WASHINGTON, D.C. — In a bold move aimed at simplifying the English language (and confusing absolutely everyone else), the fictitious Department of Pronoun Integrity (DPI) has officially declared that going forward, people will be referred to as either “he,” “she,” or, in cases of anything outside that binary, simply “mentally unstable.”
The new guideline was announced Thursday morning by DPI Director Chad Flexington, who explained the reasoning behind the shift: “We realized that language has just gotten too complicated. People are out here identifying as moons, soup, or the spiritual embodiment of houseplants. It was time for clarity.”
Under the proposed Pronoun Purity Protocol (PPP), teachers will now address students with lines like: “He, pass the pencil to she. Mentally unstable, please stop licking the chalkboard.”

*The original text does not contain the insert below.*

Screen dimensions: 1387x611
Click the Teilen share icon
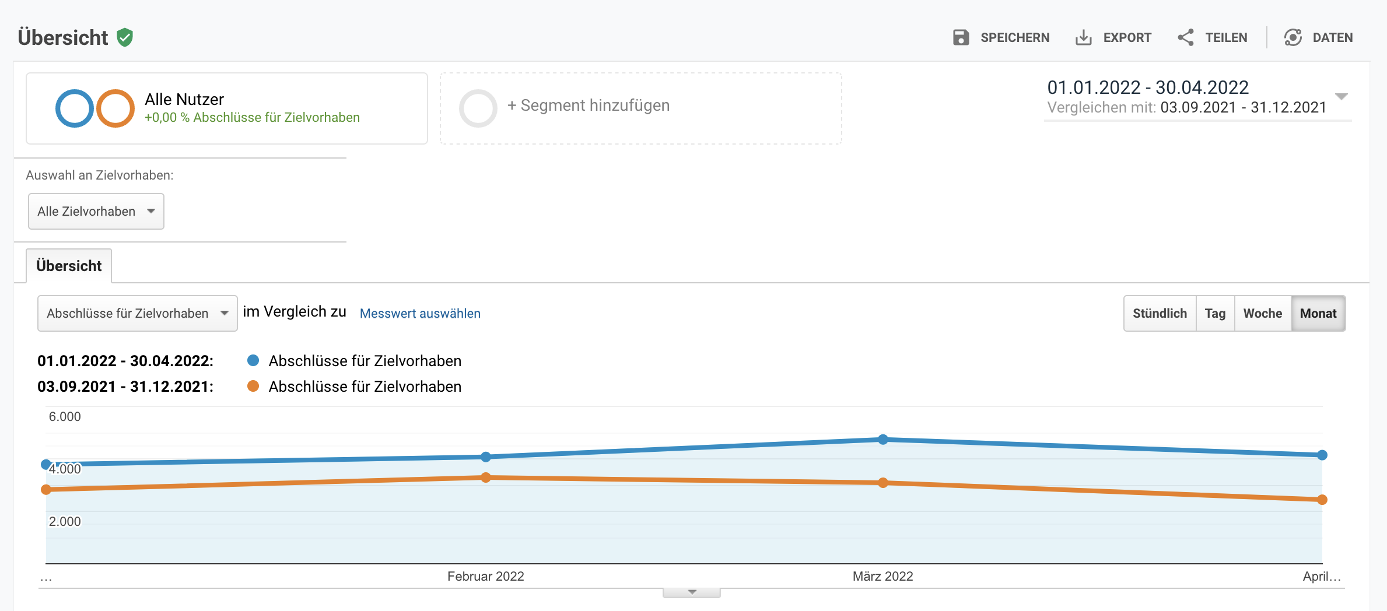(1185, 37)
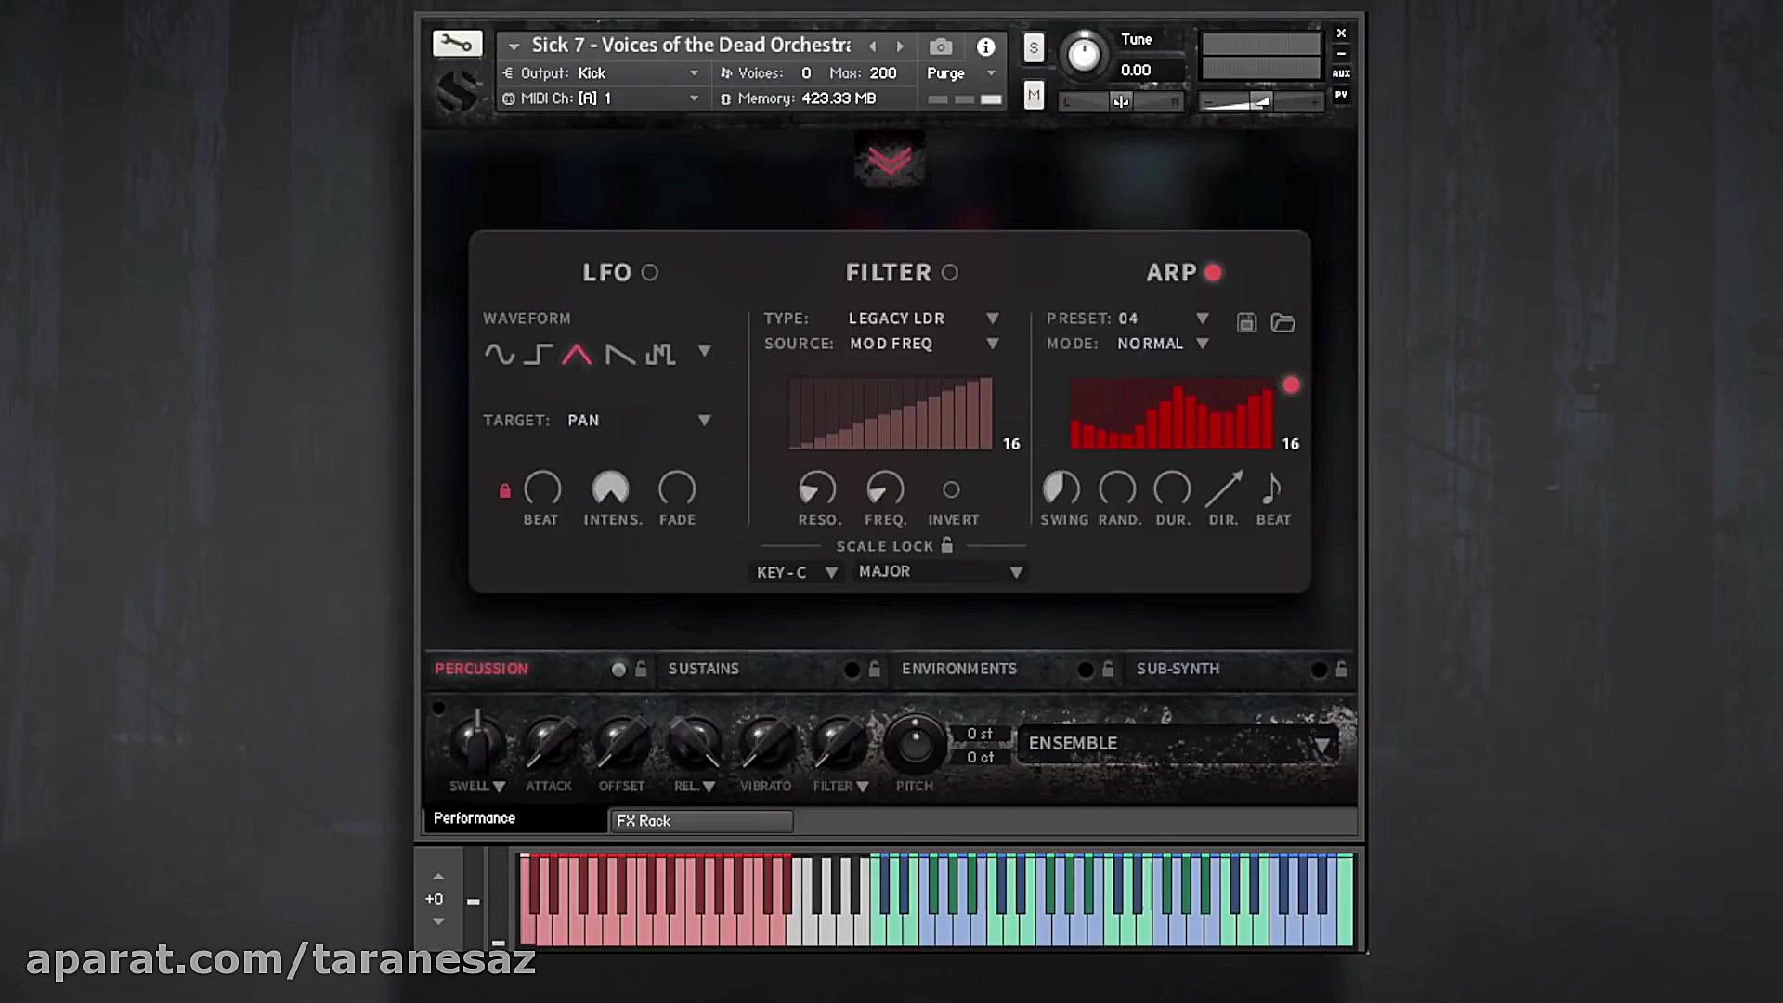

Advocates for the policy say it’s about “common sense,” “traditional values,” and “getting back to a time when gender was as simple as deciding which bathroom to fight about.”
Critics, on the other hand, are calling the move “cringe,” “dehumanizing,” and “proof that satire is now indistinguishable from reality.”
When asked about non-binary identities, Flexington shrugged. “We didn’t forget them. We just filed them under ‘other’ — along with Bigfoot sightings and people who clap when the plane lands.”
In response, several advocacy groups have already declared next Monday “International Day of Screaming Into the Void,” with events planned nationwide.
Meanwhile, Merriam-Webster is reportedly considering removing the word “nuance” from its next edition — citing lack of use.